“He who finds a wife finds a good thing, And obtains favor from the Lord.” (Proverbs 18:22, NKJV).
In the beginning as God created the heavens and the earth, day by day he looked at what he had made and declared it to be good. But it was not good that man was alone. Man was made in God’s image, but he was alone, and it was not good. So God brought all of the animals to Adam, and as you would guess, there was none found that could be a suitable companion. So God did what I think he was planing to do all along: gave Adam the gift of a wife. And when God saw all that he had made, male and female, he said that it was very good.

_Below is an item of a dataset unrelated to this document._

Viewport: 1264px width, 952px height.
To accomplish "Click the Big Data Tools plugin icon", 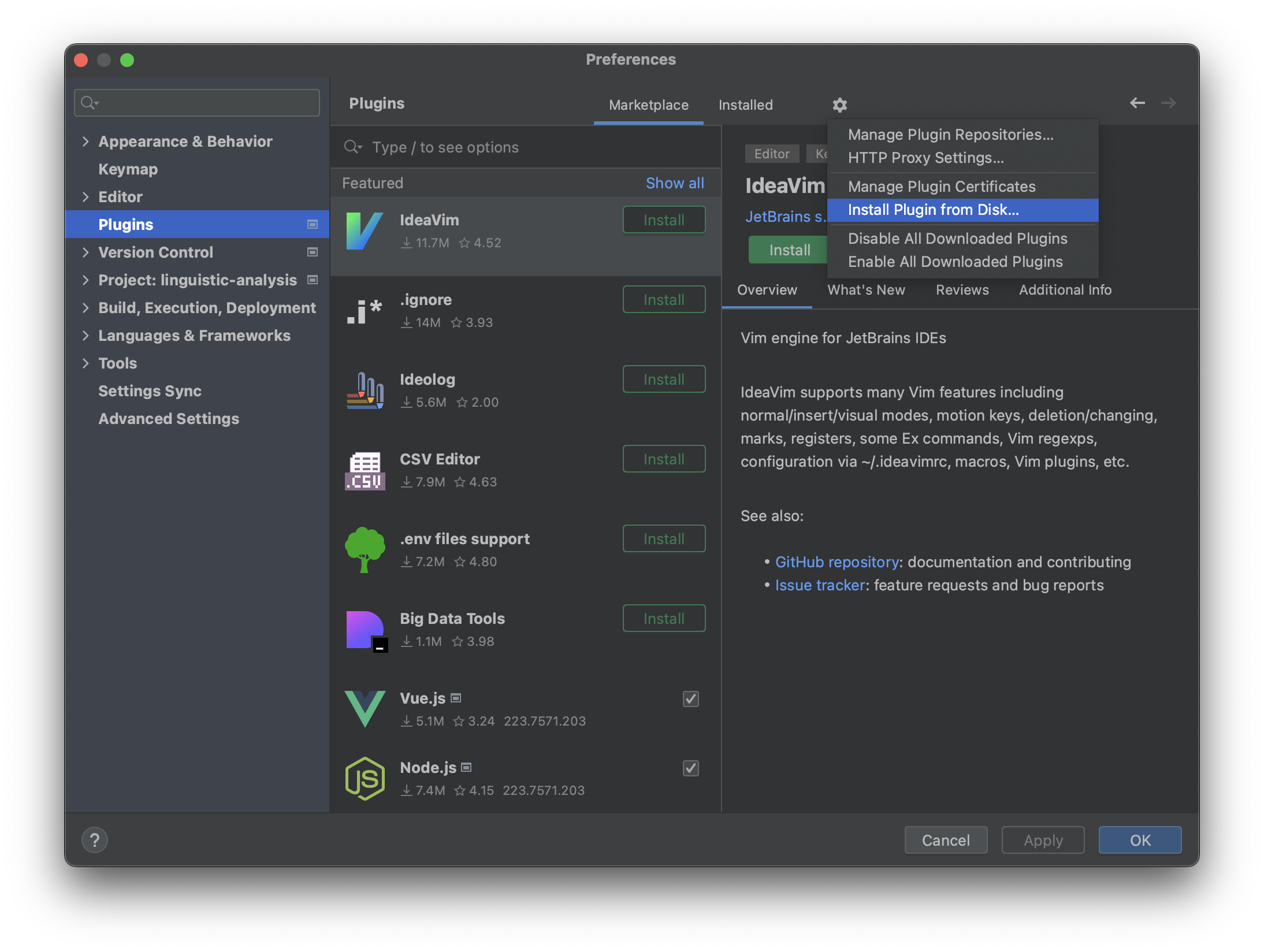I will click(364, 630).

Every day I learn more about myself, about who God is and the nature of love, because of my relationship with my wife. Ephesians 5 begins by telling us to be imitators of God and to “walk in love, as Christ also has loved us and given Himself for us.” And it goes on to say to husbands specifically, “love your wives, just as Christ also loved the church and gave Himself for her” (vs.25).
Day by day I learn about grace and mercy, sacrifice and compromise, passion and commitment. I see the shortcoming in my own character, and I see the grace with which my wife doesn’t see. We learn about our love languages, how we best give and receive love. We see how Christ gave up all he had for us while we were his enemies, and we understand sacrifice. We see the emotion of Christ, our example, weeping over Jerusalem, enduring the cross for the joy of being with us, and we understand passion and commitment when things get hard.
It’s not all roses and candles every day. We are still human, after all. But we are learning and loving and growing. And we’re finding that when both of us have the attitude, “everything I am and have and will be is yours,” expecting nothing in return, our marriage seem to do pretty well.
As Christians we read God’s word, and we take in his instructions for us about relationships, and how we show His love, both as married believers and as single Christians, to our spouses, to our co-workers, to the person behind the counter in the checkout line, to the stranger in traffic.
“Love suffers long and is kind; love does not envy; love does not parade itself, is not puffed up; does not behave rudely, does not seek its own, is not provoked, thinks no evil; does not rejoice in iniquity, but rejoices in the truth; bears all things, believes all things, hopes all things, endures all things. Love never fails.” (1 Corinthians 13:4-8, NKJV).